Windmill Lakes Golf Club in Ravenna serves as the program's home course and occasionally hosts matches. The main practice facility is the Page and Ferrara Golf Training and Learning Center, a 10000 sqft building located in Franklin Township, which the team shares with the men's golf team. The facility includes a 350 yard outdoor practice range, outdoor practice tees, and outdoor short-game practice areas as well as an indoor putting and chipping area, a video analysis room, and a Science and Motion Putt lab. In addition, the rear of the facility features heated stalls which allow team members to access the driving range year-round.
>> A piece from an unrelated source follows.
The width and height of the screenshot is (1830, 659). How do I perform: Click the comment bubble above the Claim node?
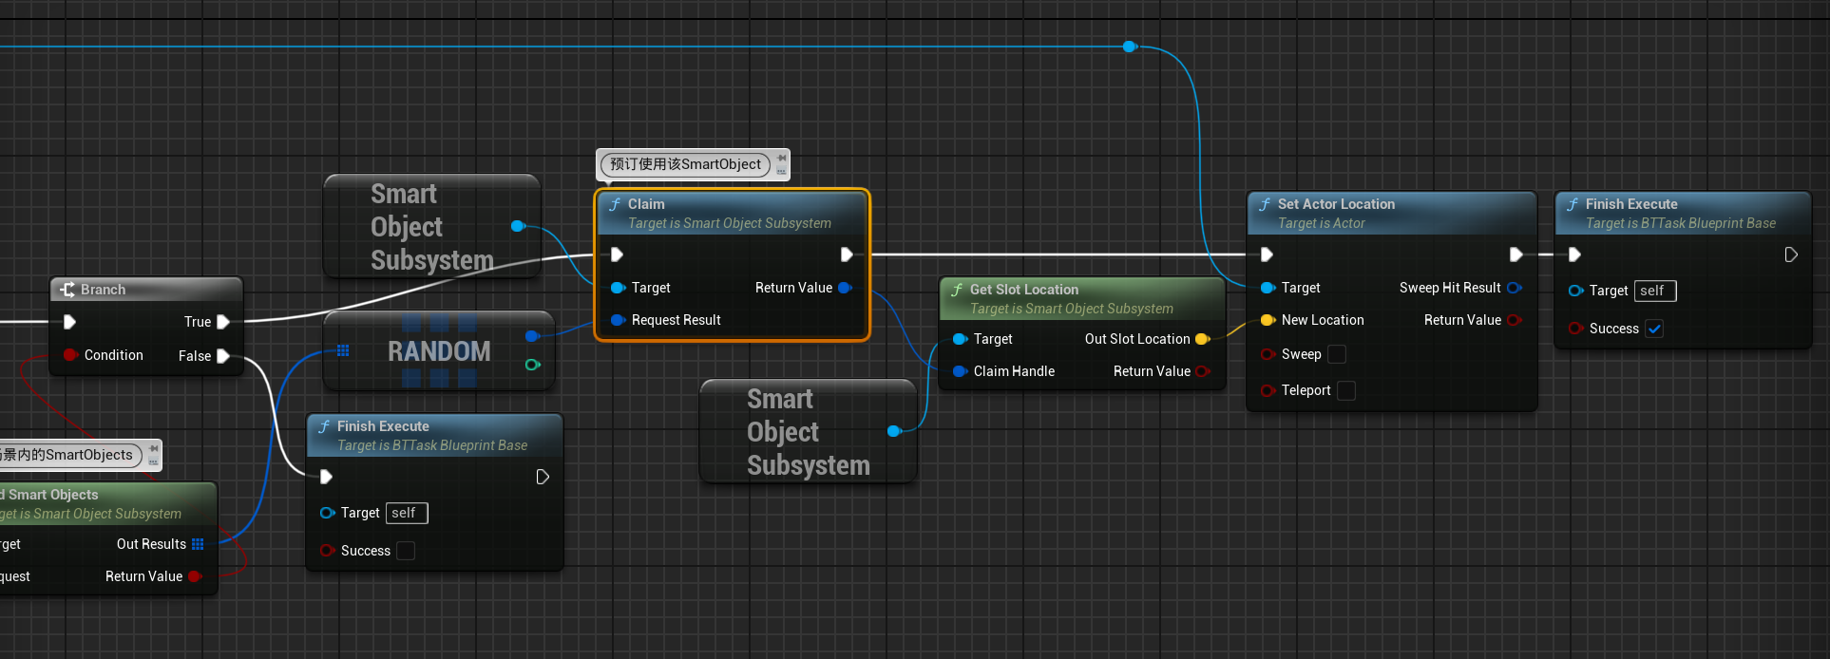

The Flashes' head coach is Casey VanDamme, who was hired in August 2021. VanDamme came from South Dakota State University, where he had previously served as the head coach for both the men's and women's golf programs. He is the Flashes' fourth head coach, succeeding Lisa Strom, who left in July 2021 to take the head coaching job at Ohio State. Strom was hired at KSU in July 2019 as the program's third head coach and replaced Greg Robertson, who left for Oklahoma State following the 2018–19 season. Prior to Robertson, the team was coached by Mike Morrow from its inception until 2013, then by men's golf coach Herb Page on an interim basis for the remainder of the 2012–13 season.

==History==
Plans for the team were first explored in 1995 as Kent State began looking into ways to increase women's athletic opportunities to be in compliance with Title IX. The university ultimately decided to add women's soccer for 1997, golf for 1998, and tennis for 1999, though the tennis team was never realized. Mike Morrow, a Kent State alumnus who had played on the KSU men's golf team in the 1970s, was hired as the women's golf program first head coach in September 1997. The team played in their first match one year later, placing fourth out of 13 teams in the Mary Fossum Invitational at Forest Akers Golf Courses in East Lansing, Michigan, on September 12 and 13, 1998. In their second tournament one week later, the Flashes finished second out of 20 teams in the Huskie Classic in Genoa, Illinois, and the following week, Kent State claimed its first tournament win in program history, winning the Lady Falcon Invitational in Bowling Green, Ohio, held September 26 and 27. The Flashes won the inaugural Mid-American Conference Women's Golf Championships the following April, winning the team title by 25 strokes. Jan Dowling was MAC medalist, with teammates finishing second and tied for third in the individual competition. The 2008 MAC championship set the conference record for largest margin of victory, with KSU winning by 66 strokes.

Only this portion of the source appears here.